The Wisconsin statute under which Mark Peterson was prosecuted reads as follows: ''Whoever does any of the following is guilty of a Class C felony . . . (c) Has sexual contact or sexual intercourse with a person who suffers from a mental illness or mental deficiency which renders that person temporarily or permanently incapable of appraising the person's conduct, and the defendant knows of such condition.''
Under Wisconsin law, ''consent is not an issue'' under this section as well as under those prohibiting sex with an unconscious person or sex between an employee of a state hospital and a patient. The effect of these sections is to make sexual assault in such situations virtually a strict-liability offense, that is, one in which the defendant's intentions are irrelevant if it can be shown that the victim fits into one of the three categories and that the defendant knew it.
But determining if someone is ''mentally ill'' is entirely different from determining if someone is unconscious or a patient in a hospital where one is employed.
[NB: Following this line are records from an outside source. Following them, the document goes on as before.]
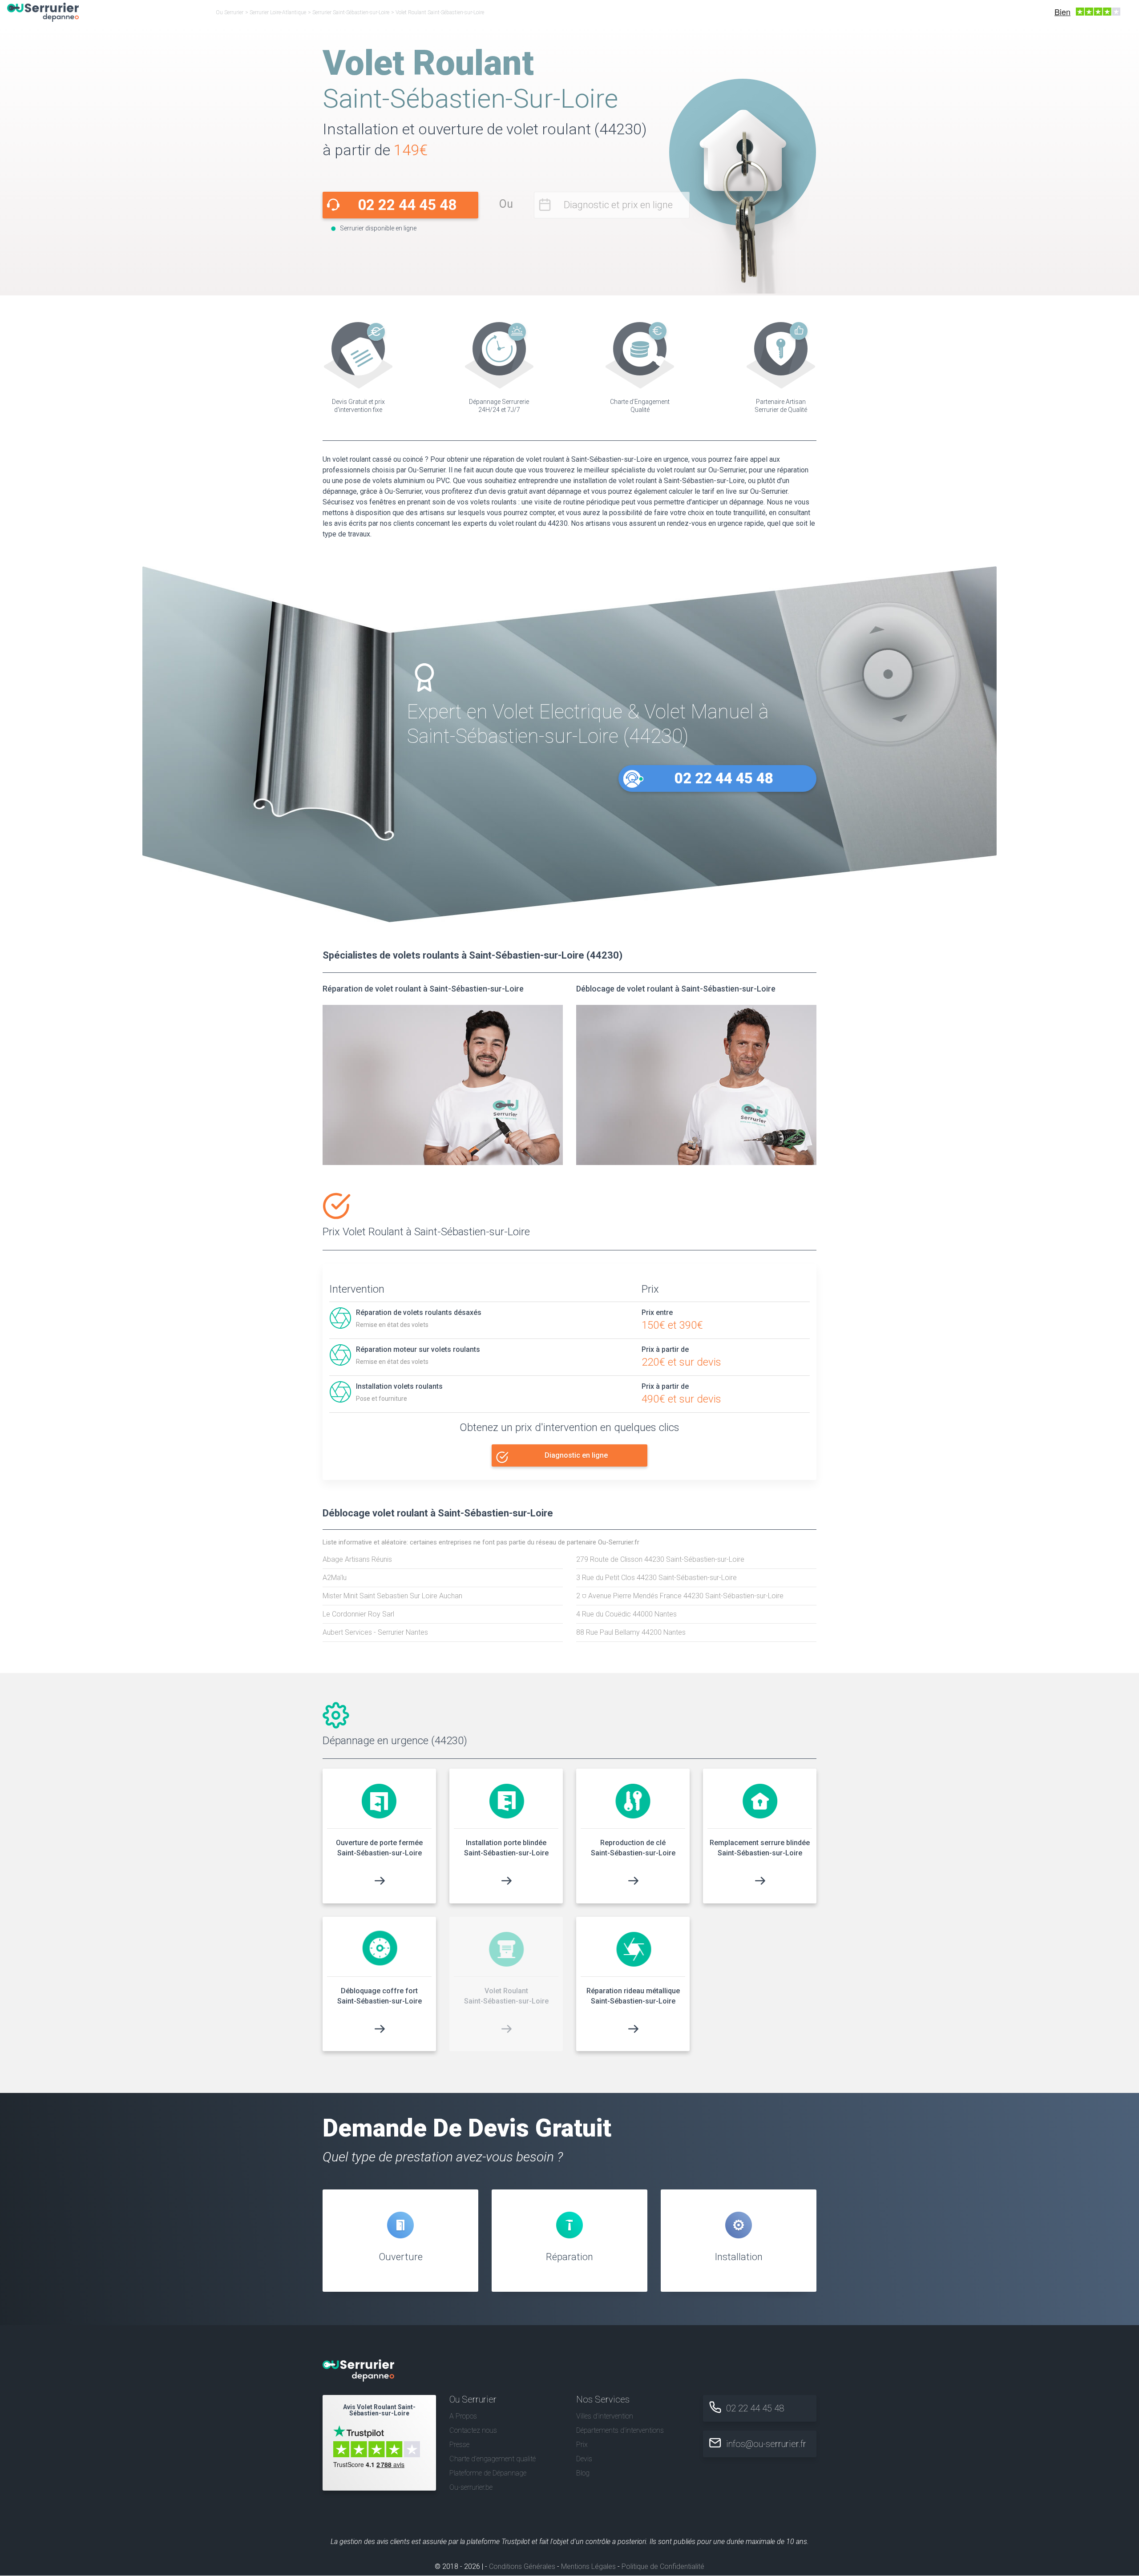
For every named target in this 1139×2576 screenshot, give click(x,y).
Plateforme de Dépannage (487, 2473)
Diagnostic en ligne (576, 1455)
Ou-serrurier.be (471, 2487)
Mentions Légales (588, 2567)
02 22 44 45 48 (407, 205)
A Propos (463, 2416)
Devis (584, 2459)
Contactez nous (473, 2430)
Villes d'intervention (604, 2416)
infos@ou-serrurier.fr (766, 2444)
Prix (582, 2444)
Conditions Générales (522, 2567)
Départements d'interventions (620, 2430)
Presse (459, 2444)
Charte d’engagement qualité (492, 2459)
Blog (583, 2473)
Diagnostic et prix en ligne (618, 204)
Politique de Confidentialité (663, 2567)
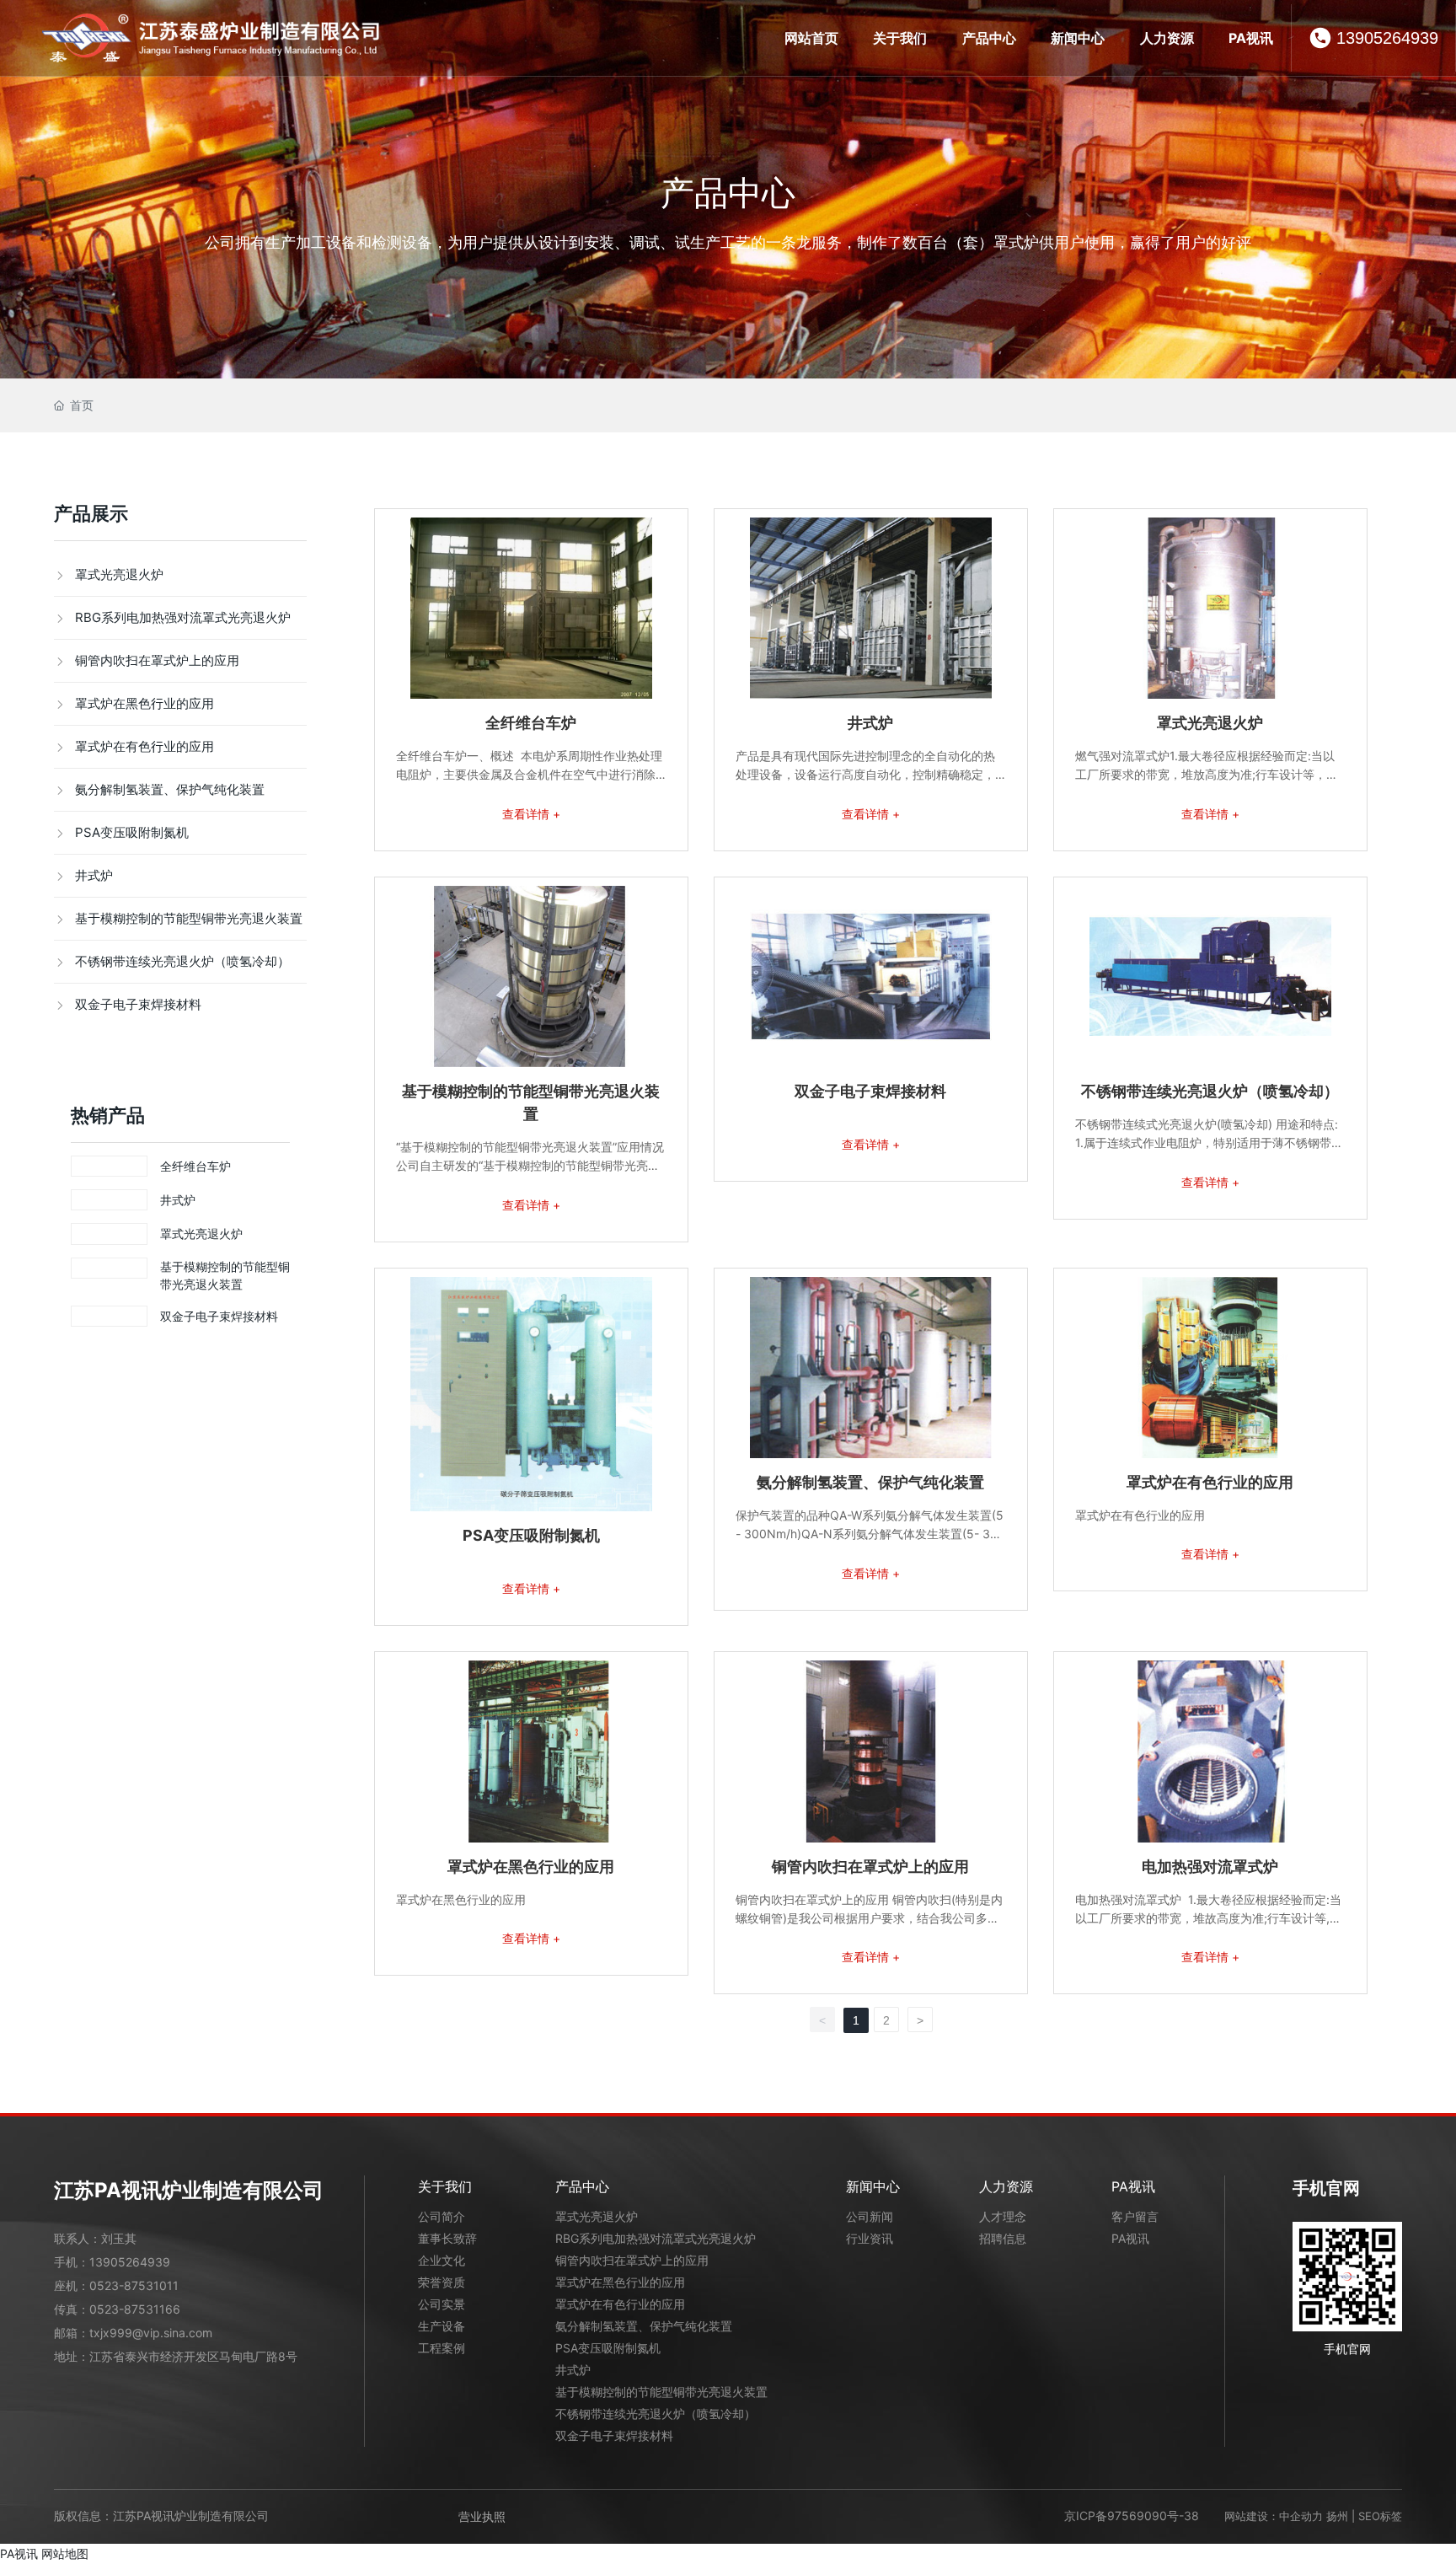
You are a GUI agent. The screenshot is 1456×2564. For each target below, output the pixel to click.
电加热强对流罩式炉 (1210, 1866)
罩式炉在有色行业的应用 (1210, 1482)
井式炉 (177, 1200)
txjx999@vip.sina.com (150, 2332)
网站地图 (64, 2553)
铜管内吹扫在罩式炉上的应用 (870, 1866)
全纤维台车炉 (195, 1166)
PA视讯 (19, 2553)
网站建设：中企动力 (1273, 2516)
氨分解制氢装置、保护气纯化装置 (870, 1482)
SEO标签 (1380, 2516)
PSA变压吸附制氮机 (531, 1535)
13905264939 (1387, 38)
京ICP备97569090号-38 (1131, 2515)
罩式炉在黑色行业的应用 (530, 1866)
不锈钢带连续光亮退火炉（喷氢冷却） (1210, 1091)
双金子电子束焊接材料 (219, 1316)
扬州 (1337, 2516)
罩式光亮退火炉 (201, 1233)
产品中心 (728, 193)
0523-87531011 (134, 2285)
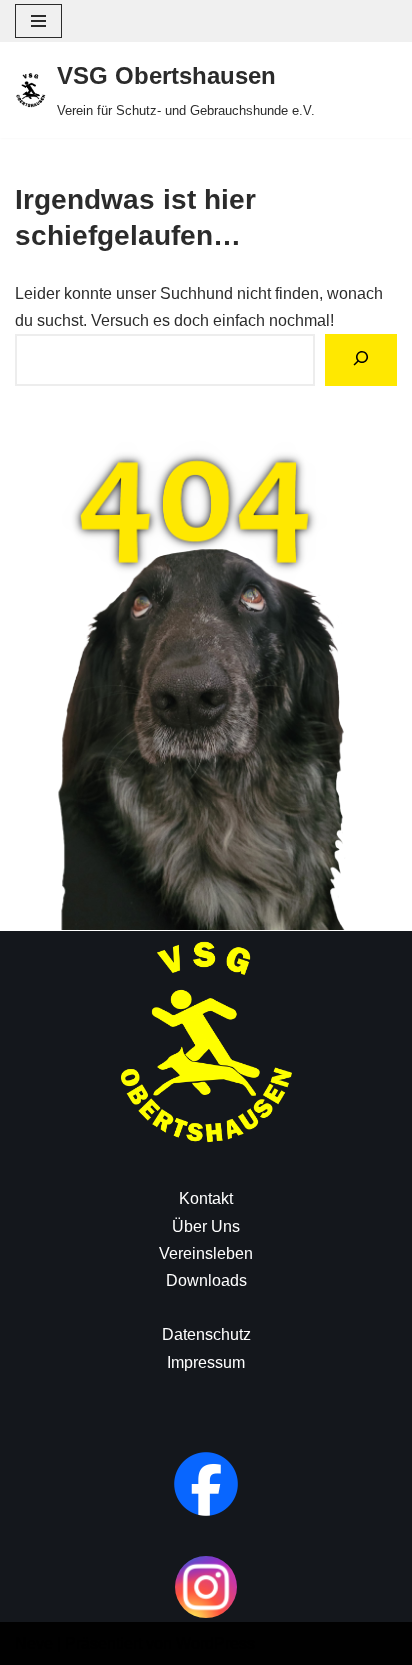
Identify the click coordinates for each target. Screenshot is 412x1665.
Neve (34, 1643)
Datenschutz (206, 1334)
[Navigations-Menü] (38, 21)
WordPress (215, 1643)
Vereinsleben (206, 1253)
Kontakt (206, 1198)
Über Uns (206, 1226)
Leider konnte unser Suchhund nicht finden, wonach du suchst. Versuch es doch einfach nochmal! (199, 307)
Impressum (206, 1362)
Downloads (206, 1280)
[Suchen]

Lester Judd, director of the National Institute of Mental Health, claims that there are ''27 million adult Americans with a diagnosable mental illness.'' What are the implications for those who believe, as Peterson's prosecutor stated, that the ''mentally ill'' must be protected? Would it be a sexual felony to have sex with any of these 27 million people if one knows of their condition? And what does it take for a person to ''know of such condition?''
In the current case, it took the young woman's therapists four years to settle on the diagnosis of ''multiple personality disorder.'' In addition, the prosecution showed the jury scholarly articles and visual displays allegedly demonstrating brain-wave changes among different personalities of those with the disorder.
Peterson's ''knowledge'' of Sarah's ''mental illness'' supposedly came from his being apprised of it by Sarah's neighbor, as well as by Sarah herself. Peterson denies the neighbor so apprised him, but even if she did, should a neighbor's allegation that someone is mentally ill be accepted without reservation? And, more troubling, should such evidence suffice as a basis for a felony conviction?
Even for traditional psychiatrists, ''mental illness'' does not automatically mean that sufferers are incapable of ''appraising'' their own conduct or giving consent to sex. The Wisconsin law thus not only requires a person to recognize a diagnosis of ''mental illness'' that trained psychiatrists may not agree on, but also to determine when that ''mental illness'' has rendered a person incapable to ''appraise [her] own conduct,'' even when she appears to act voluntarily.
State laws reasonably require restraint when the ability to give consent is manifestly impaired, as in the case of unconsciousness. Such laws strike a sensible balance between protecting incompetents against sexual abuse and protecting potential defendants against unfair criminal prosecutions in ambiguous circumstances. Let's hope that, contrary to Mr. Paulus' wishes, other states do not expand such protections to all of those nebulously defined as ''mentally ill.''
Mr. Vatz teaches rhetoric and communication at Towson State University. Mr. Weinberg teaches in the Graduate School of Public and International Affairs at the University of Pittsburgh.